UNITED STATES
SECURITIES AND EXCHANGE COMMISSION
WASHINGTON, D.C. 20549
FORM 8-K
CURRENT REPORT
Pursuant to Section 13 or 15(d)
of the Securities Exchange Act of 1934
Date of Report (Date of earliest event reported): November 5, 2015
ENPHASE ENERGY, INC.
(Exact name of registrant as specified in its charter)
Delaware | 001-35480 | 20-4645388 | ||
(State of incorporation) | (Commission File No.) | (IRS Employer Identification No.) |
1420 N. McDowell Blvd
Petaluma, CA 94954
(Address of principal executive offices and zip code)

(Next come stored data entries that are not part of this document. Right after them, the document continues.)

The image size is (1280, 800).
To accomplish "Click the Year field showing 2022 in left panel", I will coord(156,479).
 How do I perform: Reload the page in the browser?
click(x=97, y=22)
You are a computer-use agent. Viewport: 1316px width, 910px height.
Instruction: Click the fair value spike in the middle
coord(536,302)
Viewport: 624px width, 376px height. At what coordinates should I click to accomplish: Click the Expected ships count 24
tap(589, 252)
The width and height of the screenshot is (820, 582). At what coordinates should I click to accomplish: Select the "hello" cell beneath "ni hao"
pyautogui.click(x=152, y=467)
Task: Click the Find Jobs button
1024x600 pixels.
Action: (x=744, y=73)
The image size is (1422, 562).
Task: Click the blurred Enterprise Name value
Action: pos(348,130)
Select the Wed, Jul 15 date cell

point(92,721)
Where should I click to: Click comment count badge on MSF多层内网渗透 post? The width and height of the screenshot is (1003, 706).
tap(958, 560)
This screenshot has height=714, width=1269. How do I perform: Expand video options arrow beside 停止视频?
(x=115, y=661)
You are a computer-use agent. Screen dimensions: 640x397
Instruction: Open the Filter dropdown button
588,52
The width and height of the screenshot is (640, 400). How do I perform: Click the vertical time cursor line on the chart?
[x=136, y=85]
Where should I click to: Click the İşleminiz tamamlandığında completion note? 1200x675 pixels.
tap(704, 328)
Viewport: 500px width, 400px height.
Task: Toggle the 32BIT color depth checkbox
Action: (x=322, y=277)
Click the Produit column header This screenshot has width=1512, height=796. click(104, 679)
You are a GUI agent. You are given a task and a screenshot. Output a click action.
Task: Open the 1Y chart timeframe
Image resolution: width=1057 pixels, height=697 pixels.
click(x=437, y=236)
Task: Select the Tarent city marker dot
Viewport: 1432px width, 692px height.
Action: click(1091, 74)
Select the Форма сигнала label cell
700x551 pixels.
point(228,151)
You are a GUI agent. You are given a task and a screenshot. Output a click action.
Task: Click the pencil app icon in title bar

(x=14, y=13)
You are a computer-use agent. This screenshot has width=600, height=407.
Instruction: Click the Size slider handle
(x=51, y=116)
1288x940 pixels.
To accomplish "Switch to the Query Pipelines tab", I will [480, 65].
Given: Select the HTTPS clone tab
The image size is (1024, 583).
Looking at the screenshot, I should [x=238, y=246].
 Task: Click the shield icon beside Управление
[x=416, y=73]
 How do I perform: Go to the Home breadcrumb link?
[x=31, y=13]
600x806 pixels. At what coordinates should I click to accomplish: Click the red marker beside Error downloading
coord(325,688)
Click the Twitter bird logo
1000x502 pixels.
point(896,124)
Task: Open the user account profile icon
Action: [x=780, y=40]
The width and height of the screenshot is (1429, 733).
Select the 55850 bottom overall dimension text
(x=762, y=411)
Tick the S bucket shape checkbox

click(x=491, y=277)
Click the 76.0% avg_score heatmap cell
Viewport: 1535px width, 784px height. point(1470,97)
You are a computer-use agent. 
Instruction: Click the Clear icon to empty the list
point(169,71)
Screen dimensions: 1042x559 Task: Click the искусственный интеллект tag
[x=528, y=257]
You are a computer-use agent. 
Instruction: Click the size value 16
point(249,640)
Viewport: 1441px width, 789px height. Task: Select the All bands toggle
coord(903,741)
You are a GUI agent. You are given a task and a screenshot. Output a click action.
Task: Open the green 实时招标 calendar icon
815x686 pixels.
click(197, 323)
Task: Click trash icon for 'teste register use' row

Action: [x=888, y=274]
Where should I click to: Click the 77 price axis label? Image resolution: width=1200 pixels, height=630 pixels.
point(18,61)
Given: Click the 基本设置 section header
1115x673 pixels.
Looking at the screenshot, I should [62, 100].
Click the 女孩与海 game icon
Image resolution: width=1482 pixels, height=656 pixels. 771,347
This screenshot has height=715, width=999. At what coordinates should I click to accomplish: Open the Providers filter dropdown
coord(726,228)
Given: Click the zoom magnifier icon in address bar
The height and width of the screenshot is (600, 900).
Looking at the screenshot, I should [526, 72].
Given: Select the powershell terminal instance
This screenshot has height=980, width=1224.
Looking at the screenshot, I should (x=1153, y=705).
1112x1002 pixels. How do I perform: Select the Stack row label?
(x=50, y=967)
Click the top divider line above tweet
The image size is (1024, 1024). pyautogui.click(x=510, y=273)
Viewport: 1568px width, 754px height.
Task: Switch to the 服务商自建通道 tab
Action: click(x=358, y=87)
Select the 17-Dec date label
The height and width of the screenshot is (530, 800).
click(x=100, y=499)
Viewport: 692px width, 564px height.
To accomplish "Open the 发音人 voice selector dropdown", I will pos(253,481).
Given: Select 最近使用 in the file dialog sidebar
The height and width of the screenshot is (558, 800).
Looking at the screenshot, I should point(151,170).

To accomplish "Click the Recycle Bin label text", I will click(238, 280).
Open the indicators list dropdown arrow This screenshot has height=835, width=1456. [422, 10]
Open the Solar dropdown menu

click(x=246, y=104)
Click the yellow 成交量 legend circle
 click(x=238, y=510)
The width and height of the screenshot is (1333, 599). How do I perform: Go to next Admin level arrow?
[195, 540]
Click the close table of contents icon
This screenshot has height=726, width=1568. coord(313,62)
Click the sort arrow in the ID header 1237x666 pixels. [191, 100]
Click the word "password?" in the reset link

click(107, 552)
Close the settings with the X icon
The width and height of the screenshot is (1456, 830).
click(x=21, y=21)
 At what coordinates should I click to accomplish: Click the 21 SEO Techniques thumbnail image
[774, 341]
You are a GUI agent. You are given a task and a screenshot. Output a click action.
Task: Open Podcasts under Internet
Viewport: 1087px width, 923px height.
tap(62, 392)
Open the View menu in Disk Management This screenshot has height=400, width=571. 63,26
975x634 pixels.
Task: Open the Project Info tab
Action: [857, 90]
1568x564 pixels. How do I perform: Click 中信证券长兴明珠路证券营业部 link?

Registrant’s telephone number, including area code: (707) 774-7000
Check the appropriate box below if the Form 8-K filing is intended to simultaneously satisfy the filing obligation of the registrant under any of the following provisions (see General Instruction A.2. below):
¨ | Written communications pursuant to Rule 425 under the Securities Act (17 CFR 230.425) |
¨ | Soliciting material pursuant to Rule 14a-12 under the Exchange Act (17 CFR 240.14a-12) |
¨ | Pre-commencement communications pursuant to Rule 14d-2(b) under the Exchange Act (17 CFR 240.14d-2(b)) |
¨ | Pre-commencement communications pursuant to Rule 13e-4(c) under the Exchange Act (17 CFR 240.13e-4(c)) |
Item 2.05 | Costs Associated with Exit or Disposal Activities |
On November 5, 2015, the management of Enphase Energy, Inc., or the Company, implemented a cost reduction plan in connection with the Company’s efforts to lower operating expenses. The cost reduction plan led to a reduction of the Company’s workforce globally by approximately 7% of total headcount throughout all areas of the organization. The Company executed the significant majority of its headcount reductions on November 5, 2015, and expects to complete this reduction plan by November 30, 2015. Affected employees are eligible to receive severance payments.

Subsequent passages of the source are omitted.